◆ How to complete this task
From the records below, copy out exactly the lines from the one containing "Viewport: 1030px width, 454px height." to the one containing "Open the https://anaconda.org", both included. Add nothing else.

[Entries taken from a collection]
Start of Block

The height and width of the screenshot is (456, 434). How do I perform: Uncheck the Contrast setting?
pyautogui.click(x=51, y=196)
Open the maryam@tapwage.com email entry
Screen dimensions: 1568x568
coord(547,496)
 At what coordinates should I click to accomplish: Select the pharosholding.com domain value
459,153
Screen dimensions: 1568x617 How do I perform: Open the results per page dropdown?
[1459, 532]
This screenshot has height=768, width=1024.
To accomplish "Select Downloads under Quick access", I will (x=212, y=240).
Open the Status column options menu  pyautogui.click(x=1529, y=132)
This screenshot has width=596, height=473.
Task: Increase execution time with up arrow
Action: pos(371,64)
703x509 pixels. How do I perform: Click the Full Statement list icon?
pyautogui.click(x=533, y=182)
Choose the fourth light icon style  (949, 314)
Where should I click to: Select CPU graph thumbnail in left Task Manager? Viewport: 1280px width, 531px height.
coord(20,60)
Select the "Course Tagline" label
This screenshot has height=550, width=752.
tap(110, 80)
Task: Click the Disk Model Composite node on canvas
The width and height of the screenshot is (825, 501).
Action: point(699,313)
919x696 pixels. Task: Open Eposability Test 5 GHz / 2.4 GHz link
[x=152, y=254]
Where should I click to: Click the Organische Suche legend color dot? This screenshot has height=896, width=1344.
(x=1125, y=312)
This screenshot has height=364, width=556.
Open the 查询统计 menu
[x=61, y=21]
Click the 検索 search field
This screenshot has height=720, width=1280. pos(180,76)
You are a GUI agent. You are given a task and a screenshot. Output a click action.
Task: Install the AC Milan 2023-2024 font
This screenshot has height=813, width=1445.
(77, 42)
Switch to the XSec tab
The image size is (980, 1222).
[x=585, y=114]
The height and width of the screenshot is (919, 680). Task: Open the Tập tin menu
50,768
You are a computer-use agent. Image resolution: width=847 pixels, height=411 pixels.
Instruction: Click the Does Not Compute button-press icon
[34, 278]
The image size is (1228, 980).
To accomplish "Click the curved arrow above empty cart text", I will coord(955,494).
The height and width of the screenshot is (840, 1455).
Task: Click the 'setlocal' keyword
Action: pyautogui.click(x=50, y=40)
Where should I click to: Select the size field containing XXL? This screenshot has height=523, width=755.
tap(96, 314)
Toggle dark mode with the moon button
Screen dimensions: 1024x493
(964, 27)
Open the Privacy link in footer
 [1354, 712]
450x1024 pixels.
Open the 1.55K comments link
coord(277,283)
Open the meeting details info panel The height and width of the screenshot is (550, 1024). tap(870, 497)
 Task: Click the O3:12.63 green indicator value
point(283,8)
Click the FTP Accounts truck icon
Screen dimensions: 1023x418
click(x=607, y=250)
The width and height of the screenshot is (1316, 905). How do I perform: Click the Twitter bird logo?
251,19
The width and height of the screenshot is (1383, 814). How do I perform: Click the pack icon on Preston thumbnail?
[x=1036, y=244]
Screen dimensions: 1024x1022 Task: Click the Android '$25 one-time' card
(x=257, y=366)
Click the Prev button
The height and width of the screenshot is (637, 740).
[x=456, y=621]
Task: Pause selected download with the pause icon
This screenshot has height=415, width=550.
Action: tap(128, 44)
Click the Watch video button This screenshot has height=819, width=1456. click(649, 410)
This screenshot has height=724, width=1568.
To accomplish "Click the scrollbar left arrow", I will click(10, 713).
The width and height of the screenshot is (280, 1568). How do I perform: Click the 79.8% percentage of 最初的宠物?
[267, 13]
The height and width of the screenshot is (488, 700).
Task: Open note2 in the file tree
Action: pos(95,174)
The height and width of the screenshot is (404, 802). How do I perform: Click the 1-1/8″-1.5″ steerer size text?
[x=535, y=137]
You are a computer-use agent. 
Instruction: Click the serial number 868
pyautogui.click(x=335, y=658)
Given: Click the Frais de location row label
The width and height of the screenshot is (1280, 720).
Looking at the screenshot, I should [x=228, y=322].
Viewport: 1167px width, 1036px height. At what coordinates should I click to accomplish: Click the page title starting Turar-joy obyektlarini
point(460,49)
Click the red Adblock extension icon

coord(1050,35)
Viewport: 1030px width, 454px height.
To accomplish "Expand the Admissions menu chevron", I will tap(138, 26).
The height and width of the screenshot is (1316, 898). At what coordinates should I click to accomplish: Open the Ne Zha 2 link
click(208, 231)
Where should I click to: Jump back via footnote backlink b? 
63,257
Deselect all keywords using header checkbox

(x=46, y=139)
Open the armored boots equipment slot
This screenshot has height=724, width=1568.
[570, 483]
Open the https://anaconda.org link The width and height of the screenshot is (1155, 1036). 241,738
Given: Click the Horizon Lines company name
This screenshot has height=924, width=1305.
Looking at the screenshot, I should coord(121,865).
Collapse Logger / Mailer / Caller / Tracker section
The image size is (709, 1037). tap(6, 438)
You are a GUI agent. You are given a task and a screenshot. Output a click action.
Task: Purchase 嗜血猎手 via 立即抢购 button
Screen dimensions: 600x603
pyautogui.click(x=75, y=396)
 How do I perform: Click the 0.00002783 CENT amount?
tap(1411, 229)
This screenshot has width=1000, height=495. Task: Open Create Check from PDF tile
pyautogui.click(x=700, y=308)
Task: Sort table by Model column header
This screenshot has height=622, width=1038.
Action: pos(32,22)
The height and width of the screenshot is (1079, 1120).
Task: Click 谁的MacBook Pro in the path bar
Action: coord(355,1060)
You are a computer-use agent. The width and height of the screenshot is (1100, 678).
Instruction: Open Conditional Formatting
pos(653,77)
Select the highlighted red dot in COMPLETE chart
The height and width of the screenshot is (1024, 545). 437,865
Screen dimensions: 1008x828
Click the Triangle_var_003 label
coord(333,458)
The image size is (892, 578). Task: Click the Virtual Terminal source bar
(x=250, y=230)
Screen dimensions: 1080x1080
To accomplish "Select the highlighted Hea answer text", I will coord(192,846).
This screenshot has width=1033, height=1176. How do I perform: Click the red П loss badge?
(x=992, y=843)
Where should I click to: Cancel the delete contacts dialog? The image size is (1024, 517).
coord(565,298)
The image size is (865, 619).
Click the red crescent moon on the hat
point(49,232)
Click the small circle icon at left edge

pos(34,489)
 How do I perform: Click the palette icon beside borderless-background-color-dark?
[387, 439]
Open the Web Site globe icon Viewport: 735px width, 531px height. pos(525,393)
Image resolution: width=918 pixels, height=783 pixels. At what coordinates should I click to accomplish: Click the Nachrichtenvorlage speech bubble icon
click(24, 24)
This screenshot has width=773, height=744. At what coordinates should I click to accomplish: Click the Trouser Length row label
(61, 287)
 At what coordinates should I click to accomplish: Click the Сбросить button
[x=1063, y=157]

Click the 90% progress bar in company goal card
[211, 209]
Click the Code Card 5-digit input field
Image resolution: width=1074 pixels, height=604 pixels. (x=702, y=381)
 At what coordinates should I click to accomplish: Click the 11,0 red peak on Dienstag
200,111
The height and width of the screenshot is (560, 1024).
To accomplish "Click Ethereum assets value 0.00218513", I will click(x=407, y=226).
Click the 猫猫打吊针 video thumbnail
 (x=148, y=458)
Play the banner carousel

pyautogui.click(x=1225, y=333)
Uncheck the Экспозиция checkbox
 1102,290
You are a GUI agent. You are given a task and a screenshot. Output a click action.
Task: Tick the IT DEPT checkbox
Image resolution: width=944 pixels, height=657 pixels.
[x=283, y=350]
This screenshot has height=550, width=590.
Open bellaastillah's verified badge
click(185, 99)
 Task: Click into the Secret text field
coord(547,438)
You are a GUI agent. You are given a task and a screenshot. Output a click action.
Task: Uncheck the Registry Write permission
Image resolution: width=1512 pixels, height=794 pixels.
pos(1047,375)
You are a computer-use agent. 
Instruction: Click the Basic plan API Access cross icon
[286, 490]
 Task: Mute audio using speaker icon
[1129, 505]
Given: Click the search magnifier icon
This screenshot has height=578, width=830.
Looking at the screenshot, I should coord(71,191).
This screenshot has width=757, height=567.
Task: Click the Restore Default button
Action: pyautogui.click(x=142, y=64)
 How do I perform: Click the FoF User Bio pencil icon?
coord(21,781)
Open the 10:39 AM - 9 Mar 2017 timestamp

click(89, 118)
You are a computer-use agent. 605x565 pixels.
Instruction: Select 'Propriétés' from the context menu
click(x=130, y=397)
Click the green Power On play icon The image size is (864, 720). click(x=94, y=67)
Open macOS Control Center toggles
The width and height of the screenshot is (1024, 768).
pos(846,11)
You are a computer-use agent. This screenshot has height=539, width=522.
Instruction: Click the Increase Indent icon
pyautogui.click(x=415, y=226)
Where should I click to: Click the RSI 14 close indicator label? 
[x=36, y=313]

End of Block

◆ Task solution
Viewport: 1030px width, 454px height.
To accomplish "Expand the Admissions menu chevron", I will tap(138, 26).
The height and width of the screenshot is (1316, 898). At what coordinates should I click to accomplish: Open the Ne Zha 2 link
click(208, 231)
Where should I click to: Jump back via footnote backlink b? 
63,257
Deselect all keywords using header checkbox

(x=46, y=139)
Open the armored boots equipment slot
This screenshot has height=724, width=1568.
[570, 483]
Open the https://anaconda.org link The width and height of the screenshot is (1155, 1036). 241,738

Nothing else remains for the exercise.